■ **What is being asked**:
Each line below from the one containing "MFBFreaks - Home (738, 1904)" through the one containing "Home (72, 100)" is to be given again exactly, and no line outside that span.

◇ ◇ ◇

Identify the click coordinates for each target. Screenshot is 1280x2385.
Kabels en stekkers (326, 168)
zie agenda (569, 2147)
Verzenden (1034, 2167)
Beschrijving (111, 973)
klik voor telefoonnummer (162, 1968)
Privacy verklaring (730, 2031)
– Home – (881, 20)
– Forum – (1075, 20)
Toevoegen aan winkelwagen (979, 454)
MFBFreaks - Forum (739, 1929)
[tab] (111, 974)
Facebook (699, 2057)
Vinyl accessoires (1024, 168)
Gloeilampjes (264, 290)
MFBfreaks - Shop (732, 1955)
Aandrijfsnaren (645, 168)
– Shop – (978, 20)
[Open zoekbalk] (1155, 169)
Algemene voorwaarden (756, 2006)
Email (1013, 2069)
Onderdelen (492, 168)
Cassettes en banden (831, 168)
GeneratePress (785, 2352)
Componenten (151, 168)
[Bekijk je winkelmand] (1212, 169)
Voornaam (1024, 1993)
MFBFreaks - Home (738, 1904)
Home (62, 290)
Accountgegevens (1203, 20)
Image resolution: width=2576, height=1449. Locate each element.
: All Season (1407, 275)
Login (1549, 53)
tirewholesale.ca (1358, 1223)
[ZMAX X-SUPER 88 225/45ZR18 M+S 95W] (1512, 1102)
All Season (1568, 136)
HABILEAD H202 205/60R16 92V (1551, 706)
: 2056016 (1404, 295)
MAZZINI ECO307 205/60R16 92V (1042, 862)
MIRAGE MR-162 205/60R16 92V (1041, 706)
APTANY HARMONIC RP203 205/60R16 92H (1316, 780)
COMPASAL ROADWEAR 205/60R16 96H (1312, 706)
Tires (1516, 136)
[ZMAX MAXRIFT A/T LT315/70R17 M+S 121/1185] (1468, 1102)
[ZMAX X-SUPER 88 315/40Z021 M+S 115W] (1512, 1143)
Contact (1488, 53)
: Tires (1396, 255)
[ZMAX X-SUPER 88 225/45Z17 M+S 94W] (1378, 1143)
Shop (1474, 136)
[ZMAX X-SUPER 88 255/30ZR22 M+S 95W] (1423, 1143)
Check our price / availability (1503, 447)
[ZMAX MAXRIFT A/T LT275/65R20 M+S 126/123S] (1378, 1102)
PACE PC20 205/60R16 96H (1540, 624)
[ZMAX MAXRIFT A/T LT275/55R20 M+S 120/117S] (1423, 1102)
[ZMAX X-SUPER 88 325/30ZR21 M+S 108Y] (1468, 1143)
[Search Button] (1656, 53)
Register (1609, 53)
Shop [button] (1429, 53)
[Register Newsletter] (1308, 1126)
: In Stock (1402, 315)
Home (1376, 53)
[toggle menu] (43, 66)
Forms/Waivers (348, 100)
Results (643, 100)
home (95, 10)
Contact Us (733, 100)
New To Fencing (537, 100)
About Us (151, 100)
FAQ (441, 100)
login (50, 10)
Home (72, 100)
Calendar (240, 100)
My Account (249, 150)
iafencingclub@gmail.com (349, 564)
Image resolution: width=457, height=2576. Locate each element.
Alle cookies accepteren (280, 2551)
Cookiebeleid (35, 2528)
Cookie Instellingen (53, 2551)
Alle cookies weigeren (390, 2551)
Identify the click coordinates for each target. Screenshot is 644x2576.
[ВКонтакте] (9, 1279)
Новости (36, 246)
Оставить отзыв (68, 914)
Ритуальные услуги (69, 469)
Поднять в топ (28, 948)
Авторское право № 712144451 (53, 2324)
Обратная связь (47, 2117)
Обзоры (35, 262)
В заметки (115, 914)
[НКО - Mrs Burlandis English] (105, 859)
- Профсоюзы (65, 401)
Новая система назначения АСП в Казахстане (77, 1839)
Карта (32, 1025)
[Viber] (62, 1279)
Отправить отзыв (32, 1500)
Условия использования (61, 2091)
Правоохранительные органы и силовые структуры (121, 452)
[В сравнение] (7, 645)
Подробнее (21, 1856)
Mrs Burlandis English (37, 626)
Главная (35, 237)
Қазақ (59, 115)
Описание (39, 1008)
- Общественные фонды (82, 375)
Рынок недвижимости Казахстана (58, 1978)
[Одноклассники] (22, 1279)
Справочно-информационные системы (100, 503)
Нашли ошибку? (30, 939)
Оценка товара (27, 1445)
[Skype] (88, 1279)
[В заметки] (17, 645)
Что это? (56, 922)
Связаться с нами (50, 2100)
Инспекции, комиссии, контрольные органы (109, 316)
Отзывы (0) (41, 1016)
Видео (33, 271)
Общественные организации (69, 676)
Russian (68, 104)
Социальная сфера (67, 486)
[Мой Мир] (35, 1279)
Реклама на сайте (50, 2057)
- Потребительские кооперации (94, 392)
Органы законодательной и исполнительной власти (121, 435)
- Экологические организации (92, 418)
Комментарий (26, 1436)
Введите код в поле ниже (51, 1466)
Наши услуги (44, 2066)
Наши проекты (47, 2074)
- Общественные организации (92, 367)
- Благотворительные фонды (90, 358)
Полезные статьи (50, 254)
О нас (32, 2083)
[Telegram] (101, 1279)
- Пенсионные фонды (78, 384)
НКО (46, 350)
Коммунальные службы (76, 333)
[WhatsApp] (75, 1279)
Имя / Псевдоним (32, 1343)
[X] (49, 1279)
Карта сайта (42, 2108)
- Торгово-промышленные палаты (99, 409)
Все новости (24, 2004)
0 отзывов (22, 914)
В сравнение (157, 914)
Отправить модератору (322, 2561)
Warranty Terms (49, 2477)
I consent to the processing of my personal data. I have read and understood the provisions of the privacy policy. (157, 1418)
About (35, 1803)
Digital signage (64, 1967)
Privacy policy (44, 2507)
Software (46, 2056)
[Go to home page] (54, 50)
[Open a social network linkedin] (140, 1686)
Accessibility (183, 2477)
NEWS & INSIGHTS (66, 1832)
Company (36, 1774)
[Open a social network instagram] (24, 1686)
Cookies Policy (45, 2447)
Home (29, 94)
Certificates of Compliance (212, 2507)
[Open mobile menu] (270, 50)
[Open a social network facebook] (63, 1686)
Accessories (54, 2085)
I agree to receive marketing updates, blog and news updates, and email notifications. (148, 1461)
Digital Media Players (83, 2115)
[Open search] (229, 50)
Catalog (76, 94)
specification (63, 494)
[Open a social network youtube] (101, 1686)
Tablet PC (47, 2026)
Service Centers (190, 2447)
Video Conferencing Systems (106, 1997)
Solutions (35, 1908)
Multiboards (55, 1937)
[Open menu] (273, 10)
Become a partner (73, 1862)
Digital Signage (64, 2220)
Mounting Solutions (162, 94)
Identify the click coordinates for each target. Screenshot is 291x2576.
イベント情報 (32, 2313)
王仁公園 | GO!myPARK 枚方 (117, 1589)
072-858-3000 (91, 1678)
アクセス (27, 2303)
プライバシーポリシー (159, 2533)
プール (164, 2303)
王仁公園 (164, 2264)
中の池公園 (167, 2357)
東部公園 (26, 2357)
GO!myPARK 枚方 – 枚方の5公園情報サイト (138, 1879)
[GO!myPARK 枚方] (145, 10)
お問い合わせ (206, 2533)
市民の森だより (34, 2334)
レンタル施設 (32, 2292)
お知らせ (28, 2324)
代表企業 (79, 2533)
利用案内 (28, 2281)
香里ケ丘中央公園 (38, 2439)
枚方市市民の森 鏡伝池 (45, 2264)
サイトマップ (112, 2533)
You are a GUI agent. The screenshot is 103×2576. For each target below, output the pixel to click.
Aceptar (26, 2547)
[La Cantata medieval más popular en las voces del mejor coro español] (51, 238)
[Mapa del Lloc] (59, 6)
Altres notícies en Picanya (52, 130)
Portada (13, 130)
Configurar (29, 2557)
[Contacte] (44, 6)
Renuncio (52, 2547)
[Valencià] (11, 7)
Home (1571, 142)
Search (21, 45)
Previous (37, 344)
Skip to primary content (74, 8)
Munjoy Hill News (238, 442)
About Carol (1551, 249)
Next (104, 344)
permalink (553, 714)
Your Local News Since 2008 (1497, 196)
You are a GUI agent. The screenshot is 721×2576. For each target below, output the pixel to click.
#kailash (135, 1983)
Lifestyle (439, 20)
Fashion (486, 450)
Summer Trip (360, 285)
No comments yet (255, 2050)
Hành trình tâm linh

◇ ◇ ◇

■ **Response**:
MFBFreaks - Home (738, 1904)
Home (62, 290)
Accountgegevens (1203, 20)
Image resolution: width=2576, height=1449. Locate each element.
: All Season (1407, 275)
Login (1549, 53)
tirewholesale.ca (1358, 1223)
[ZMAX X-SUPER 88 225/45ZR18 M+S 95W] (1512, 1102)
All Season (1568, 136)
HABILEAD H202 205/60R16 92V (1551, 706)
: 2056016 (1404, 295)
MAZZINI ECO307 205/60R16 92V (1042, 862)
MIRAGE MR-162 205/60R16 92V (1041, 706)
APTANY HARMONIC RP203 205/60R16 92H (1316, 780)
COMPASAL ROADWEAR 205/60R16 96H (1312, 706)
Tires (1516, 136)
[ZMAX MAXRIFT A/T LT315/70R17 M+S 121/1185] (1468, 1102)
[ZMAX X-SUPER 88 315/40Z021 M+S 115W] (1512, 1143)
Contact (1488, 53)
: Tires (1396, 255)
[ZMAX X-SUPER 88 225/45Z17 M+S 94W] (1378, 1143)
Shop (1474, 136)
[ZMAX X-SUPER 88 255/30ZR22 M+S 95W] (1423, 1143)
Check our price / availability (1503, 447)
[ZMAX MAXRIFT A/T LT275/65R20 M+S 126/123S] (1378, 1102)
PACE PC20 205/60R16 96H (1540, 624)
[ZMAX MAXRIFT A/T LT275/55R20 M+S 120/117S] (1423, 1102)
[ZMAX X-SUPER 88 325/30ZR21 M+S 108Y] (1468, 1143)
[Search Button] (1656, 53)
Register (1609, 53)
Shop [button] (1429, 53)
[Register Newsletter] (1308, 1126)
: In Stock (1402, 315)
Home (1376, 53)
[toggle menu] (43, 66)
Forms/Waivers (348, 100)
Results (643, 100)
home (95, 10)
Contact Us (733, 100)
New To Fencing (537, 100)
About Us (151, 100)
FAQ (441, 100)
login (50, 10)
Home (72, 100)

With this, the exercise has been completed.